The Web Audio API provides a real-time audio pipeline accessible in standard browsers. A simple implementation uses FFT-based peak detection supplemented by parabolic interpolation to refine the frequency estimate:

async function startPitchDetector() {
  const stream = await navigator.mediaDevices.getUserMedia({ audio: true });
  const ctx    = new AudioContext();
  const src    = ctx.createMediaStreamSource(stream);
  const N = 4096;
  const analyser = ctx.createAnalyser();
  analyser.fftSize = N;
  src.connect(analyser);

  const buf = new Float32Array(N);

  function tick() {
    analyser.getFloatTimeDomainData(buf);

    // Apply FFT (re-use our routine)
    const re = Float64Array.from(buf, (v, n) => v * hann(n, N));
    const im = new Float64Array(N);
    fft(re, im);

    // Find peak bin (skip DC bin 0)
    let peakBin = 1, peakMag = 0;
    for (let k = 1; k < N / 2; k++) {
      const m = re[k] * re[k] + im[k] * im[k];
      if (m > peakMag) { peakMag = m; peakBin = k; }
    }

    // Parabolic interpolation: refine sub-bin peak
    const a = Math.hypot(re[peakBin - 1], im[peakBin - 1]);
    const b = Math.hypot(re[peakBin],     im[peakBin]);
    const c = Math.hypot(re[peakBin + 1], im[peakBin + 1]);
    const refinedBin = peakBin + (a - c) / (2 * (a - 2 * b + c));
    const hz = refinedBin * ctx.sampleRate / N;

    console.log(`Pitch: ${hz.toFixed(1)} Hz`);
    requestAnimationFrame(tick);
  }
  tick();
}
Autocorrelation (YIN algorithm) is generally more robust for monophonic pitch estimation than FFT peak picking — it handles the "missing fundamental" artefact that occurs when a note's harmonics are present but the fundamental itself is weak.

8. Applications

MP3 and Audio Compression

MP3 uses the Modified Discrete Cosine Transform (MDCT), a variant of the Fourier transform, to convert audio blocks to the frequency domain.
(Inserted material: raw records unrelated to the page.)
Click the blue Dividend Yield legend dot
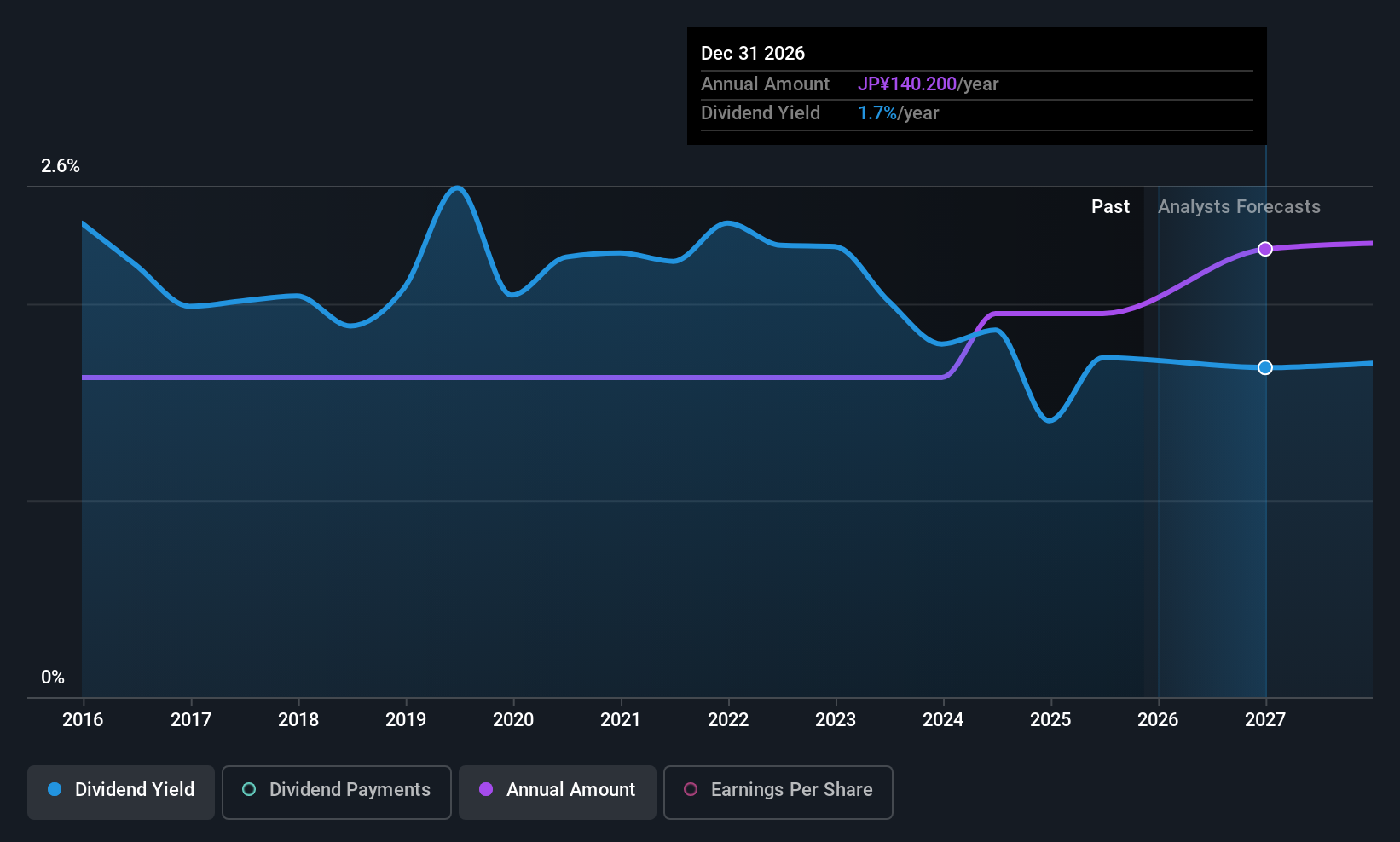 tap(55, 790)
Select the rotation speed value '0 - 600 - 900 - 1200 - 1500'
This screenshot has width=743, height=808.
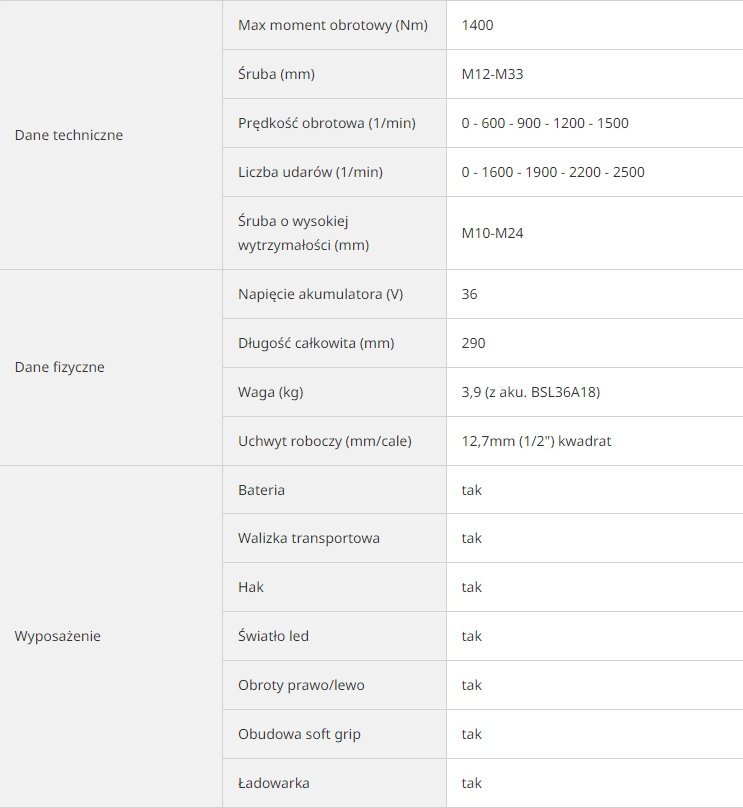(x=545, y=123)
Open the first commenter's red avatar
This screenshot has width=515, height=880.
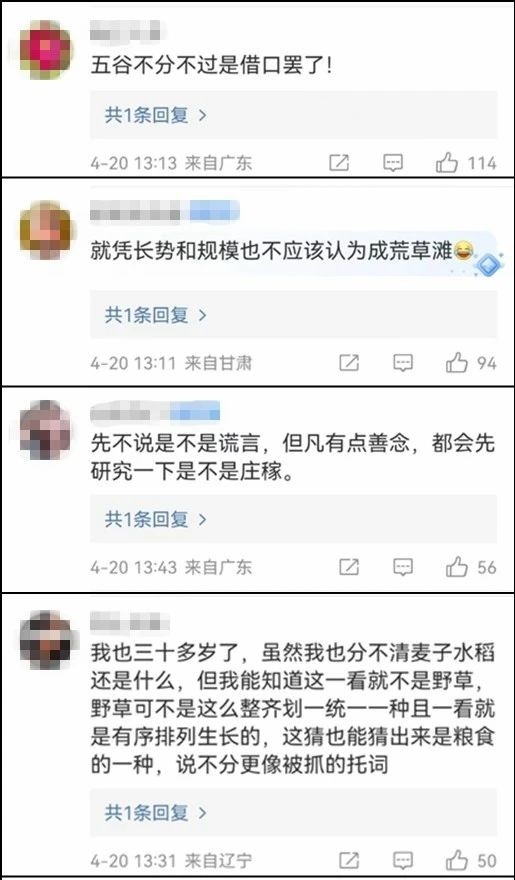coord(46,49)
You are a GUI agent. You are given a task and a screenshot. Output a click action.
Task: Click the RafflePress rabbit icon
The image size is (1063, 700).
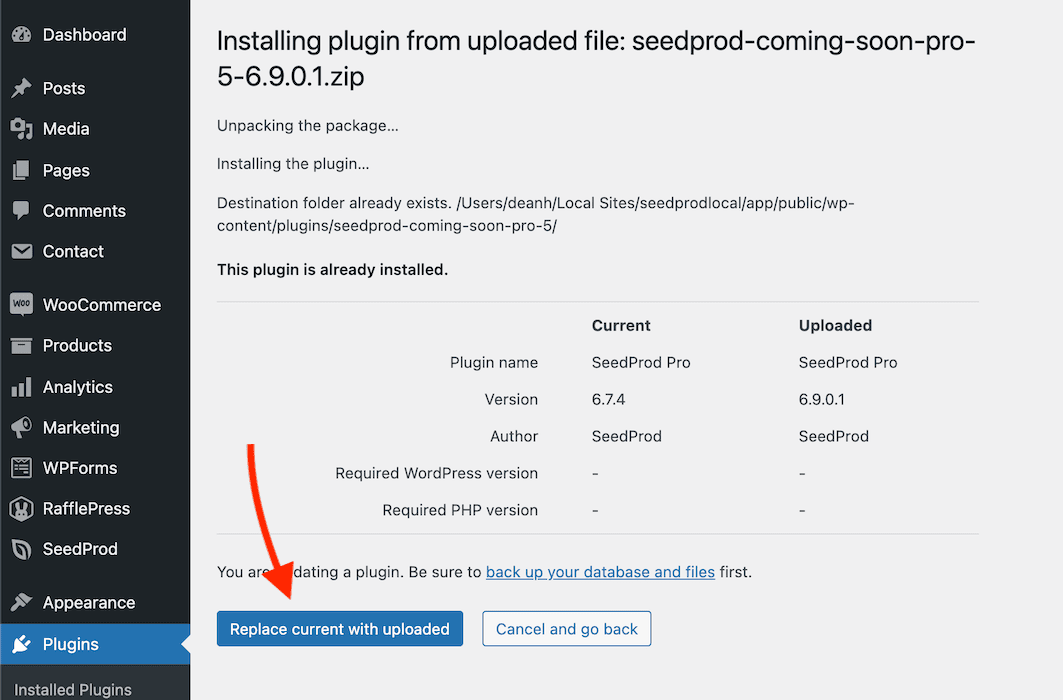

A psychoacoustic model then masks frequency components that human hearing cannot discern (masked by louder nearby frequencies), and allocates fewer bits to those components.

Noise Cancellation

Active noise-cancelling headphones analyse the ambient noise spectrum in real time and produce an anti-phase signal to suppress it. The delay budgets and filter design are governed entirely by Fourier analysis: attenuation at each frequency requires the anti-noise phase to be offset by exactly π radians.

Image Compression (JPEG)

JPEG applies a 2-D Discrete Cosine Transform (a real-valued version of the DFT) to 8×8 pixel blocks. Low-frequency DCT coefficients carry most of the visual energy and are retained; high-frequency coefficients are quantised aggressively. The same core idea — sparse representation in the frequency domain — also underpins JPEG 2000, HEIC, and modern neural codecs.

MRI Reconstruction

An MRI scanner measures the Fourier transform of tissue magnetisation (called k-space) directly. Reconstructing the tissue image is simply an inverse 2-D FFT. Compressed sensing theory shows that undersampled k-space can be reconstructed exactly if tissue is sparse in some transform domain — cutting scan time by 4–8× in modern clinical protocols.